Witness the widely reported deliberations of Bank of America as it tries to determine which agency holding company–not agency, agency holding company–will be the lucky recipient of its business. Not to mention Sears Holdings’ decision to dump Ogilvy & Mather and consolidate all its business with Y&R, both of which are part of WPP.

Now it doesn’t take a whole lot of reading between the lines to figure out the crux of the matter here is money. Sure, there’s been much ink devoted to “integration” and someone has to have used the word “synergy” somewhere, but anyone who’s been around this industry a while knows that all this bundling (or should that be “bungling”?) of services under the aegis of achieving greater “efficiencies” is nothing more than code for getting the best deal on things.

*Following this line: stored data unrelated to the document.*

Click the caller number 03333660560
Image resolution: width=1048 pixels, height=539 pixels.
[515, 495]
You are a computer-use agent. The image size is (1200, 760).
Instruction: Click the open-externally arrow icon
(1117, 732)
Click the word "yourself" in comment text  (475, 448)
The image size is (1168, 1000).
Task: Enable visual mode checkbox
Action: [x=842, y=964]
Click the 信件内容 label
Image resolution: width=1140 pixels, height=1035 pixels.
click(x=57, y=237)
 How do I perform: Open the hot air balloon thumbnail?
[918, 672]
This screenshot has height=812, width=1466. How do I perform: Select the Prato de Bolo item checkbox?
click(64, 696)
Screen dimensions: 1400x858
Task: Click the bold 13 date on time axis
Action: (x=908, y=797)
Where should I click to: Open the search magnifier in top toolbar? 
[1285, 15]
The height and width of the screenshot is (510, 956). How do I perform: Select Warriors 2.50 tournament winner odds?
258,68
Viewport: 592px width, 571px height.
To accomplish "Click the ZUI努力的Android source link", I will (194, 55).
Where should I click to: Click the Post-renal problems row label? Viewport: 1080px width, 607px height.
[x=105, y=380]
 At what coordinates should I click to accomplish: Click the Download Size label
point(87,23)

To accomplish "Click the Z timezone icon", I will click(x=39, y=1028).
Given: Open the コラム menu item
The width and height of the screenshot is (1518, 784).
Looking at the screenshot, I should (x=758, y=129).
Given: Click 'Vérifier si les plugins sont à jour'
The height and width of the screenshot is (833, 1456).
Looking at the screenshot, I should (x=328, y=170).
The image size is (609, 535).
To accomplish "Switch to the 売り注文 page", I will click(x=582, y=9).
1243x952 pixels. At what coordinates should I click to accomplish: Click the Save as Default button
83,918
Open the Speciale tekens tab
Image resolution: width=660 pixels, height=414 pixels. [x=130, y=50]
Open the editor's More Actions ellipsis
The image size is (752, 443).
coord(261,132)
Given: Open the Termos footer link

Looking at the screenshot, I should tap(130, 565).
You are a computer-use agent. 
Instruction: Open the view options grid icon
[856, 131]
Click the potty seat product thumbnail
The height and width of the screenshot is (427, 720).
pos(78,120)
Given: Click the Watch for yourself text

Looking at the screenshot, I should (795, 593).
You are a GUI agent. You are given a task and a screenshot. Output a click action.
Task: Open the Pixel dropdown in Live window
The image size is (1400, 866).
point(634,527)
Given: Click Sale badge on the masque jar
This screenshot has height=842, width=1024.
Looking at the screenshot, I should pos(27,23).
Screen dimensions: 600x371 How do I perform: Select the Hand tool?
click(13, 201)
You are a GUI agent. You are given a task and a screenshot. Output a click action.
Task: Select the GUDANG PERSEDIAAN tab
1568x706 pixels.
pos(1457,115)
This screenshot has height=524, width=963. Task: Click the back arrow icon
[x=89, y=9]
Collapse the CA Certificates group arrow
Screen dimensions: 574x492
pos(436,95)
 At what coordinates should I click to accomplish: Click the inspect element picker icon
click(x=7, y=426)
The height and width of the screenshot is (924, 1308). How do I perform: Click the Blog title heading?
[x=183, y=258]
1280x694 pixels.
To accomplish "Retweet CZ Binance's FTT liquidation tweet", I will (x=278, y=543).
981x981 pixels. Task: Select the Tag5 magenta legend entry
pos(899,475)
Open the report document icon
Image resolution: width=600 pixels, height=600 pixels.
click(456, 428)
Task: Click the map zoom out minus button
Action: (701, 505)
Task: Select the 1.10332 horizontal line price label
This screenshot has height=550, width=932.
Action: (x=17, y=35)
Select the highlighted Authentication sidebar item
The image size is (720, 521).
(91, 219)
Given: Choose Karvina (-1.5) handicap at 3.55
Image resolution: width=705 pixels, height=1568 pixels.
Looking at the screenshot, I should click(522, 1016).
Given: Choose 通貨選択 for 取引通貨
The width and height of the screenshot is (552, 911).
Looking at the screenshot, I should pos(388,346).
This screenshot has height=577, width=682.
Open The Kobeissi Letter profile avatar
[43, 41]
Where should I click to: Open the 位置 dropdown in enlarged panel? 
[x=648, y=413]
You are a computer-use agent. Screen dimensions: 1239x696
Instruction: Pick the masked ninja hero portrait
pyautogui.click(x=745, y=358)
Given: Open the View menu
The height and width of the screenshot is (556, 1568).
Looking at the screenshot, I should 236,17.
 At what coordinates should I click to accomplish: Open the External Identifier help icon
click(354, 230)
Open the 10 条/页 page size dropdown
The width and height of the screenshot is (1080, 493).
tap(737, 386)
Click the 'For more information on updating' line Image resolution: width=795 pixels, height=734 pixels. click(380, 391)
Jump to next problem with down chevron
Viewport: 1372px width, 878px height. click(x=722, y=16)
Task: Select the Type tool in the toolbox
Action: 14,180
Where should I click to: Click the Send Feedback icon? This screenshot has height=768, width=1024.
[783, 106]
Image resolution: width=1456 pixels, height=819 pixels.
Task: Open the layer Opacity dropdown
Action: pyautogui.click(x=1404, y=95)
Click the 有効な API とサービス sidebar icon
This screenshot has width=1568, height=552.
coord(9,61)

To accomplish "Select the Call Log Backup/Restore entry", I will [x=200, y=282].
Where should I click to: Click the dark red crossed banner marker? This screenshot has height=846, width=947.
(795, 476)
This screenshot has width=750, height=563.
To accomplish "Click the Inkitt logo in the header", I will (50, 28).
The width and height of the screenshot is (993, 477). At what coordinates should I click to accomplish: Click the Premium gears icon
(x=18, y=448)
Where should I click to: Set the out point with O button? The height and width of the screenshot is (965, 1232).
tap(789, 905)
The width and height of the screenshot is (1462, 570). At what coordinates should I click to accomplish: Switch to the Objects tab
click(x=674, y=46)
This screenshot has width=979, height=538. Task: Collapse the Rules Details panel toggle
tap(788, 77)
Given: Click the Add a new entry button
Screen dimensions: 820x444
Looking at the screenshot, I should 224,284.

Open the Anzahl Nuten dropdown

Why, for example, is Bank of America conducting its discussions at the holding company level? One can be reasonably sure it’s not because Sir Martin is going to be writing bank ads anytime soon. No, Bank of America is playing Wal-Mart. And the holding companies are huddled around it like so many cowering vendors camped outside of Bentonville, Arkansas.

And the O&M versus Y&R move was even more patently transparent. Eddie Lampert wanted the best deal and mirabile dictu, which of the two WPP shops was the low bidder? The one that is currently in more desperate straits of course, Y&R.

But all of this wheeling and dealing doesn’t come without a price, a price called headcount. All the bundled-together, independent operating units that will ultimately give Bank of America the “efficiencies” it so craves will not be automatically forgiven by their holding company for the financial results they’ve promised to deliver. So something’s going to have to go. And since people are the most expensive “somethings” all of these companies have, that’s where the cuts will come. It’s really no different than a package travel deal. When you buy a vacation package, you don’t expect or get the best of everything. You get the best price. Likewise, when a client gets a package deal from an advertising holding company, it doesn’t necessarily get the best; it gets whatever the companies can cobble together and still make money.

And I can guarantee you that all those statements about “O&M staffers moving over to Y&R” notwithstanding, when the dust settles there will be fewer heads working on Sears’ behalf than there were before. The reason I’m so sure of this is that I worked for two WPP-owned agencies and I saw first hand how the management of headcount is viewed by that firm with almost religious fervor.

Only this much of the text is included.